§ **Task to carry out**
Could you repeat every record exactly as it appears?
——
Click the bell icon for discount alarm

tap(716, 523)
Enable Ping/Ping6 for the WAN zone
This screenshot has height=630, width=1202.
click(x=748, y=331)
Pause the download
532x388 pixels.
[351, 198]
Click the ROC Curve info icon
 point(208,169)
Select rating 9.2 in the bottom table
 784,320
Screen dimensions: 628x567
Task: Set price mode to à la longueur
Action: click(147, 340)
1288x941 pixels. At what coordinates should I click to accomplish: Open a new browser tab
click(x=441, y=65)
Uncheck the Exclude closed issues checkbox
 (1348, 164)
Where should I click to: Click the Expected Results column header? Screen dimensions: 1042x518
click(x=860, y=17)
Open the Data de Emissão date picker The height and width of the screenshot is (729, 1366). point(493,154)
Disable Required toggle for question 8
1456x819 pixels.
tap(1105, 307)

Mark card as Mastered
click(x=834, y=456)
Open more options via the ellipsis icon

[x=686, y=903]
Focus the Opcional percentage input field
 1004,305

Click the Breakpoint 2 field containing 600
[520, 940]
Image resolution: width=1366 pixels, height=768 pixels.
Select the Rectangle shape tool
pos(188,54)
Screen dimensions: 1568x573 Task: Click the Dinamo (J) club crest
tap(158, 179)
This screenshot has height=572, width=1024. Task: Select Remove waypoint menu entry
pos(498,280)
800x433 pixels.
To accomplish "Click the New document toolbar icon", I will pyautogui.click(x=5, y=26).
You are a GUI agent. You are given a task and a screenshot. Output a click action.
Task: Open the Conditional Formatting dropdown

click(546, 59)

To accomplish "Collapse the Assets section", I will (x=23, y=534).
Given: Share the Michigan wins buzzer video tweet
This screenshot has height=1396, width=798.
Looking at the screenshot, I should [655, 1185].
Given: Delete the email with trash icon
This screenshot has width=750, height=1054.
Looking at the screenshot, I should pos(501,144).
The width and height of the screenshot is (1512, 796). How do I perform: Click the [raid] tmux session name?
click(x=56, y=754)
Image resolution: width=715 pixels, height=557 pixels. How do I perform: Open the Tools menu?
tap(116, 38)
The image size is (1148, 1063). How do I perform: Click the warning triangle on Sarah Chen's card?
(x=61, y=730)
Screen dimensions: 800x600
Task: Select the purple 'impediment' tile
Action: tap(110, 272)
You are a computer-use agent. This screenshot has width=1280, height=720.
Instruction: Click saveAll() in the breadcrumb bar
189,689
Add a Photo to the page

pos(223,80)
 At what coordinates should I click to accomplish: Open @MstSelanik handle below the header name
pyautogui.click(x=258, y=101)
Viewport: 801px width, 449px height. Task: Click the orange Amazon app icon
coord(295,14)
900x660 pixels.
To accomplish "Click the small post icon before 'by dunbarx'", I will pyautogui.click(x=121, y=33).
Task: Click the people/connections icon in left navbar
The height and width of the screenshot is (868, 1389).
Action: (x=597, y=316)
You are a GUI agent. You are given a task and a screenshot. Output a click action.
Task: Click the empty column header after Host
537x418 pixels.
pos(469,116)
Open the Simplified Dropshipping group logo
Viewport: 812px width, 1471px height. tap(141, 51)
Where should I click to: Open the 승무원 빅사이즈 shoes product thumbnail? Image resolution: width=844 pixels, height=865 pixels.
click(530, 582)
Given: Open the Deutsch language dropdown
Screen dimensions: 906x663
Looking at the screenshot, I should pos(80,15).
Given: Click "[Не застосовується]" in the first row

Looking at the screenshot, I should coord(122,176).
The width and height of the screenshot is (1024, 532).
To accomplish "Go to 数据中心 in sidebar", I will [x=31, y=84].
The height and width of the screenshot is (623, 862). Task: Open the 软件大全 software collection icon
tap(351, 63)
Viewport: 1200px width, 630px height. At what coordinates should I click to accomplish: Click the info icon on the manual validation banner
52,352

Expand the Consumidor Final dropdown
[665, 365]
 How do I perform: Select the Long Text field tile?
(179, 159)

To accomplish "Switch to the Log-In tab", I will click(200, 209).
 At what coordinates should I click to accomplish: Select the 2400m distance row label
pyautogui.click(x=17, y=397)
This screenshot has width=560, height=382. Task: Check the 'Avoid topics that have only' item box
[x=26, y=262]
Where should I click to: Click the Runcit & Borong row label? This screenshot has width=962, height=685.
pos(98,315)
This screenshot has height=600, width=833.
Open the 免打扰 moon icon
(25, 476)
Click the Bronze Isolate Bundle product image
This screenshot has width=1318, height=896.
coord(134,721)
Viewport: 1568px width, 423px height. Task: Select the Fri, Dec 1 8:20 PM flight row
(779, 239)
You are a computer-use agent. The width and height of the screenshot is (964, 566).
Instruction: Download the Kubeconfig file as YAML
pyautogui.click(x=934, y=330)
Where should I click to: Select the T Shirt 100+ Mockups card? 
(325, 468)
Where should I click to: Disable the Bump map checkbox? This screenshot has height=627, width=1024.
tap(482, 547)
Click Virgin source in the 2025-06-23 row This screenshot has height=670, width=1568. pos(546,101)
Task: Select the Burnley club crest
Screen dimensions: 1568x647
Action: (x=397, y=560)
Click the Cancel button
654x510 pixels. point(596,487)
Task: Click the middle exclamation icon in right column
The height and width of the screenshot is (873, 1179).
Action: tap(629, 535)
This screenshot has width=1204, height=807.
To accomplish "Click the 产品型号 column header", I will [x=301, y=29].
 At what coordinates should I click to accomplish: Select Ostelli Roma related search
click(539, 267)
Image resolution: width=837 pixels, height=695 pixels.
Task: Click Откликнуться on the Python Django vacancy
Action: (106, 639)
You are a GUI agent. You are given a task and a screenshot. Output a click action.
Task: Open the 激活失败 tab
——
§ **Solved problem**
Click the bell icon for discount alarm

tap(716, 523)
Enable Ping/Ping6 for the WAN zone
This screenshot has height=630, width=1202.
click(x=748, y=331)
Pause the download
532x388 pixels.
[351, 198]
Click the ROC Curve info icon
 point(208,169)
Select rating 9.2 in the bottom table
 784,320
Screen dimensions: 628x567
Task: Set price mode to à la longueur
Action: click(147, 340)
1288x941 pixels. At what coordinates should I click to accomplish: Open a new browser tab
click(x=441, y=65)
Uncheck the Exclude closed issues checkbox
 (1348, 164)
Where should I click to: Click the Expected Results column header? Screen dimensions: 1042x518
click(x=860, y=17)
Open the Data de Emissão date picker The height and width of the screenshot is (729, 1366). point(493,154)
Disable Required toggle for question 8
1456x819 pixels.
tap(1105, 307)

Mark card as Mastered
click(x=834, y=456)
Open more options via the ellipsis icon

[x=686, y=903]
Focus the Opcional percentage input field
 1004,305

Click the Breakpoint 2 field containing 600
[520, 940]
Image resolution: width=1366 pixels, height=768 pixels.
Select the Rectangle shape tool
pos(188,54)
Screen dimensions: 1568x573 Task: Click the Dinamo (J) club crest
tap(158, 179)
This screenshot has height=572, width=1024. Task: Select Remove waypoint menu entry
pos(498,280)
800x433 pixels.
To accomplish "Click the New document toolbar icon", I will pyautogui.click(x=5, y=26).
You are a GUI agent. You are given a task and a screenshot. Output a click action.
Task: Open the Conditional Formatting dropdown

click(546, 59)

To accomplish "Collapse the Assets section", I will (x=23, y=534).
Given: Share the Michigan wins buzzer video tweet
This screenshot has height=1396, width=798.
Looking at the screenshot, I should [655, 1185].
Given: Delete the email with trash icon
This screenshot has width=750, height=1054.
Looking at the screenshot, I should pos(501,144).
The width and height of the screenshot is (1512, 796). How do I perform: Click the [raid] tmux session name?
click(x=56, y=754)
Image resolution: width=715 pixels, height=557 pixels. How do I perform: Open the Tools menu?
tap(116, 38)
The image size is (1148, 1063). How do I perform: Click the warning triangle on Sarah Chen's card?
(x=61, y=730)
Screen dimensions: 800x600
Task: Select the purple 'impediment' tile
Action: tap(110, 272)
You are a computer-use agent. This screenshot has width=1280, height=720.
Instruction: Click saveAll() in the breadcrumb bar
189,689
Add a Photo to the page

pos(223,80)
 At what coordinates should I click to accomplish: Open @MstSelanik handle below the header name
pyautogui.click(x=258, y=101)
Viewport: 801px width, 449px height. Task: Click the orange Amazon app icon
coord(295,14)
900x660 pixels.
To accomplish "Click the small post icon before 'by dunbarx'", I will pyautogui.click(x=121, y=33).
Task: Click the people/connections icon in left navbar
The height and width of the screenshot is (868, 1389).
Action: (x=597, y=316)
You are a GUI agent. You are given a task and a screenshot. Output a click action.
Task: Click the empty column header after Host
537x418 pixels.
pos(469,116)
Open the Simplified Dropshipping group logo
Viewport: 812px width, 1471px height. tap(141, 51)
Where should I click to: Open the 승무원 빅사이즈 shoes product thumbnail? Image resolution: width=844 pixels, height=865 pixels.
click(530, 582)
Given: Open the Deutsch language dropdown
Screen dimensions: 906x663
Looking at the screenshot, I should pos(80,15).
Given: Click "[Не застосовується]" in the first row

Looking at the screenshot, I should coord(122,176).
The width and height of the screenshot is (1024, 532).
To accomplish "Go to 数据中心 in sidebar", I will [x=31, y=84].
The height and width of the screenshot is (623, 862). Task: Open the 软件大全 software collection icon
tap(351, 63)
Viewport: 1200px width, 630px height. At what coordinates should I click to accomplish: Click the info icon on the manual validation banner
52,352

Expand the Consumidor Final dropdown
[665, 365]
 How do I perform: Select the Long Text field tile?
(179, 159)

To accomplish "Switch to the Log-In tab", I will click(200, 209).
 At what coordinates should I click to accomplish: Select the 2400m distance row label
pyautogui.click(x=17, y=397)
This screenshot has width=560, height=382. Task: Check the 'Avoid topics that have only' item box
[x=26, y=262]
Where should I click to: Click the Runcit & Borong row label? This screenshot has width=962, height=685.
pos(98,315)
This screenshot has height=600, width=833.
Open the 免打扰 moon icon
(25, 476)
Click the Bronze Isolate Bundle product image
This screenshot has width=1318, height=896.
coord(134,721)
Viewport: 1568px width, 423px height. Task: Select the Fri, Dec 1 8:20 PM flight row
(779, 239)
You are a computer-use agent. The width and height of the screenshot is (964, 566).
Instruction: Download the Kubeconfig file as YAML
pyautogui.click(x=934, y=330)
Where should I click to: Select the T Shirt 100+ Mockups card? 
(325, 468)
Where should I click to: Disable the Bump map checkbox? This screenshot has height=627, width=1024.
tap(482, 547)
Click Virgin source in the 2025-06-23 row This screenshot has height=670, width=1568. pos(546,101)
Task: Select the Burnley club crest
Screen dimensions: 1568x647
Action: (x=397, y=560)
Click the Cancel button
654x510 pixels. point(596,487)
Task: Click the middle exclamation icon in right column
The height and width of the screenshot is (873, 1179).
Action: tap(629, 535)
This screenshot has width=1204, height=807.
To accomplish "Click the 产品型号 column header", I will [x=301, y=29].
 At what coordinates should I click to accomplish: Select Ostelli Roma related search
click(539, 267)
Image resolution: width=837 pixels, height=695 pixels.
Task: Click Откликнуться on the Python Django vacancy
Action: (106, 639)
You are a GUI agent. You are given a task and a screenshot. Output a click action.
Task: Open the 激活失败 tab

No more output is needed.